Dec. 2, 2002 -- Attackers may have missed their target when they fired two SA-7 missiles at an Israeli plane last Thursday, but the world was reminded of a potentially deadly weapon in terrorists' hands. Here's a look at the SA-7, its history and capabilities.
How They Work
The missiles weigh about 30 pounds and are about 5 feet long. They can fit inside a large duffel bag and can be fired from the gunner's shoulder.
When operating the missile, the gunner aims at a target, starts the missile's power supply and pulls a trigger to activate the missile's target lock system.
The total time required to fire the missile is six seconds.
To strike its target, the SA-7 uses a heat-detection system to pursue a plane.
The missile self-destructs after 14 to 17 seconds of flight if it misses its target.
First versions of the missile were developed by the Soviet army in 1967.
The first recorded combat use of the SA-7 was in 1969 during the Egyptian-Israeli War of Attrition.
According to a report by the Federation of American Scientists, during the 1980s, in an effort to topple the Soviet-backed government of Afghanistan, the U.S. government provided mujahideen with Soviet-made SA-7s.
The FBI estimates that from 1978 through 1998, 29 civilian planes were downed by shoulder-fired missiles, including the SA-7, most of them in war zones. A total of 550 people died.
Where Are They Now?
The relatively simple design and low cost of the missile has since led to its wide distribution among guerrilla groups. The cost of an SA-7 can be as low as $5,000.
In the last 15 years, more than 50,000 shoulder-fired missiles have been sold to Third World countries.
SA-7s were reportedly recovered from al Qaeda safe houses in Afghanistan and al Qaeda is believed to have fired missiles at U.S. aircraft in Saudi Arabia and Yemen in the past.
At least 17 terrorist organizations, and 56 countries are believed to possess shoulder-fired SA-7 missiles.
Countries that use and have used the missile include Russia, Romania, Bulgaria, Pakistan, Egypt, China, and likely many more. The missiles have also surfaced in Nicaragua, Sudan, Bosnia-Herzegovina, Chechnya, and all over Afghanistan.
The Russian army has since replaced the SA-7 with an improved version known as SA-7b.
Pakistan is the only country where production of the basic SA-7 is still in place.
North Korea and Cuba also make their own versions of the missile, but they do not export the missiles.

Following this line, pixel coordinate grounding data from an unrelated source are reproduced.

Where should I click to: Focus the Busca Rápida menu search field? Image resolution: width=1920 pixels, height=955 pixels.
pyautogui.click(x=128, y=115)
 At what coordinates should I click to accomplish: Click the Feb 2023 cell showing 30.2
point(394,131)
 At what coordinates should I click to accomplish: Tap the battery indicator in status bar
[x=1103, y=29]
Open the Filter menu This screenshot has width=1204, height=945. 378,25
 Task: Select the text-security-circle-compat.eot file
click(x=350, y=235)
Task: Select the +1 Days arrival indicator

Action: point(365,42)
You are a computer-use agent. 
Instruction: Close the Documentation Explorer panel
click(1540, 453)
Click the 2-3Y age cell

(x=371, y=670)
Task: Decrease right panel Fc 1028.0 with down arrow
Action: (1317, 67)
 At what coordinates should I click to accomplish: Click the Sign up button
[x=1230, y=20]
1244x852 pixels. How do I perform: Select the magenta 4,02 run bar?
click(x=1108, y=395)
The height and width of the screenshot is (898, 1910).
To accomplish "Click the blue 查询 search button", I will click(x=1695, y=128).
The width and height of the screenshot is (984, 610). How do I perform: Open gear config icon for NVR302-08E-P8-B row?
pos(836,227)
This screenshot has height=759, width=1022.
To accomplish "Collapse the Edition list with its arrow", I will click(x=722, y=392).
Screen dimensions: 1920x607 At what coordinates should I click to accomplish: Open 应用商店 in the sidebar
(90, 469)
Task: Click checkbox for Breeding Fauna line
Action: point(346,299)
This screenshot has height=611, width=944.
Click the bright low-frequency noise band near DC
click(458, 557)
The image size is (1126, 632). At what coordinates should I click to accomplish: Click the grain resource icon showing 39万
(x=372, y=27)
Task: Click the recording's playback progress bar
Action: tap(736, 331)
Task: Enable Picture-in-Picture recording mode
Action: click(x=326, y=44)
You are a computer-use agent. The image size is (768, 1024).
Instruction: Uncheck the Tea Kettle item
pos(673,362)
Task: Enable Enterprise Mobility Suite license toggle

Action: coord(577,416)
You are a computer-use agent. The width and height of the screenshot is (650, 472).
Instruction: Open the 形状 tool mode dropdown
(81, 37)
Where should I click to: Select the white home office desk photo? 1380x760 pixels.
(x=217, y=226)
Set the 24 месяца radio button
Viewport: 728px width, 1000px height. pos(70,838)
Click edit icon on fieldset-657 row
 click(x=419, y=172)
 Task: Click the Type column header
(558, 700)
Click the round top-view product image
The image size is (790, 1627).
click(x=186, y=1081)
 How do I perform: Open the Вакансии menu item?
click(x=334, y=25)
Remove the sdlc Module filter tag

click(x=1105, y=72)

The SA-7 can reach altitudes of up to 12,000 feet, and can be accurately launched from more than two miles away. The altitude of the weapon depends on the speed of the target.
In comparison, U.S.-made Stinger missiles have a range of 5 miles and can hit aircraft flying at 10,000 feet or higher.
Onboard anti-missile systems detect heat-seeking missiles and then send out high-temperature flares to lure the missile away from the plane. Experts say these anti-missile flares are about 90 percent effective.
New technology includes a device that looks similar to a disco ball that twirls behind the exhausts of helicopter engines and can skew the focus of some surface-to-air missiles.
The latest anti-missile gadget recognizes the rocket plume from a missile and aims a laser beam at the missile's sensors to blind its path. This technology has only been used in tests.
The CIA is believed to have been trying secretly to buy back the hundreds of SA-7s thought to remain in Afghanistan.